A Prefeitura do Recife afirmou que realiza acompanhamento nutricional a cada três meses e de gastroenterologia a cada seis meses com as crianças. Em 2023, foi instituído o Protocolo Municipal de Assistência às Crianças com Síndrome Congênita do Zika Vírus, destinado aos 73 menores acompanhados na cidade. "Quanto à saúde bucal, esse atendimento faz parte da integralidade do cuidado e deve ser inicialmente realizado na Unidade de Saúde da Família. Se necessário, as crianças são encaminhadas para os Centros de Especialidades Odontológicas", diz a prefeitura em nota. A FAV não respondeu até a publicação dessa reportagem.

Sombra do zika volta diante de casos de oropouche

A identificação do vírus da febre oropouche em dois fetos mortos em Pernambuco, um indício de que é possível a doença ser passada da gestante para os bebês, trouxe de volta a sombra das consequências do zika vírus para os serviços de saúde estaduais. Pernambuco reforçou a vigilância para tentar identificar casos precocemente e evitar repetir o ocorrido nove anos atrás.

"A gente entrou em estado de alerta, pois temos esse antecedente", afirma o secretário executivo de Vigilância em Saúde e Atenção Primária da Secretaria de Saúde de Pernambuco, Bruno Ishigami.
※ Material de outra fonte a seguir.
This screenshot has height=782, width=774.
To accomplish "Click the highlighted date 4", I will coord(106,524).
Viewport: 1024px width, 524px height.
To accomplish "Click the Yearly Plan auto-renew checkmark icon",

Segundo o Ministério da Saúde, estão em investigação seis casos de transmissão vertical (de mãe para filho): três em Pernambuco, um na Bahia e dois no Acre. "Dois casos evoluíram para óbito fetal, houve um aborto espontâneo e três casos apresentaram anomalias congênitas, como a microcefalia."

Para Ishigami, a experiência com o zika vírus faz Pernambuco considerar que "existe uma possibilidade real de se repetir o que aconteceu no passado". Por isso, o estado recomendou a notificação imediata dos óbitos fetais cujas mães apresentaram sintomas de arboviroses e iniciou um levantamento retrospectivo de todos os casos ocorridos desde 2017.
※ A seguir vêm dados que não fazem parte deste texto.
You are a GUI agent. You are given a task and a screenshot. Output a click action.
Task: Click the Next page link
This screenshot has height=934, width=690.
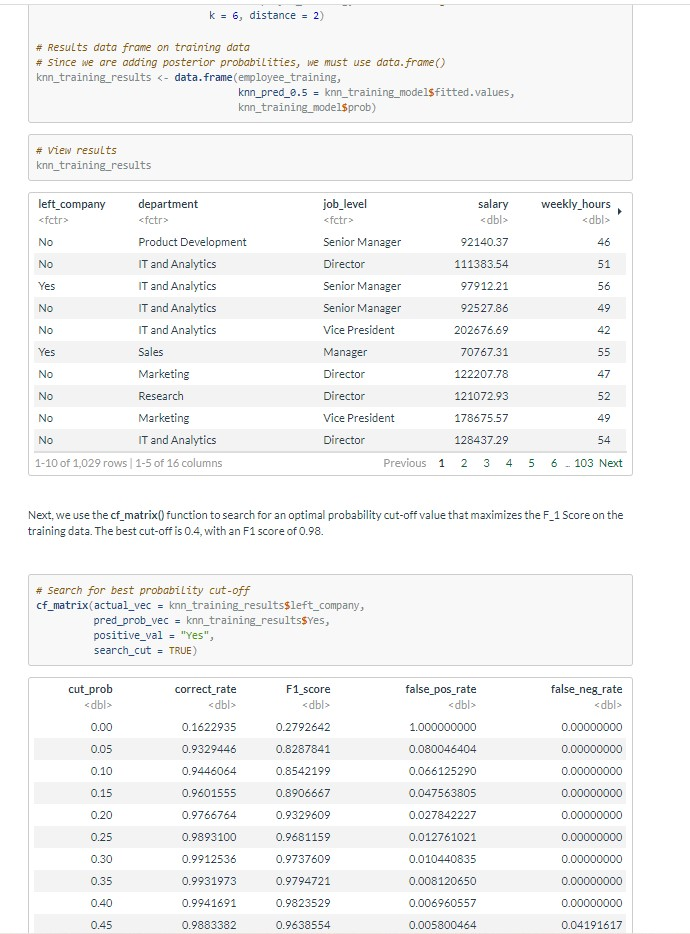coord(611,463)
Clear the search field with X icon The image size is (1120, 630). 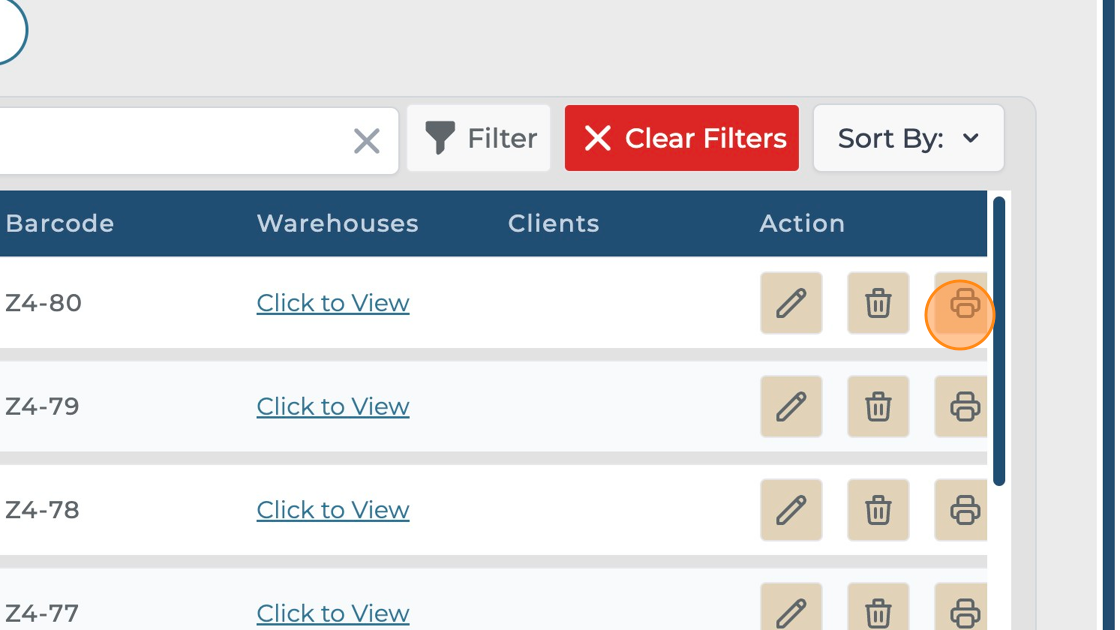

"A identificação dos casos em gestante indica um potencial de dano à sociedade como foi com o zika, então isso nos sensibiliza. Entendemos que é hora de protegermos as nossas gestantes, para reduzir o impacto do que venha a acontecer nas próximas semanas", afirmou o secretário.

O estado está criando um comitê que começará a operar na última semana de julho, envolvendo pesquisadores dos mosquitos vetores de doenças, e acadêmicos e profissionais de saúde que realizaram pesquisas associadas ao zika vírus.

"A gente sofreu com o zika e acompanhamos as consequências até hoje. Entendemos como a vida das famílias, principalmente das mães, e das crianças foi impactada. Há mulheres que precisaram parar de trabalhar, outras que precisam se deslocar do interior para o Recife em busca de atendimento", ressalta Ishigami.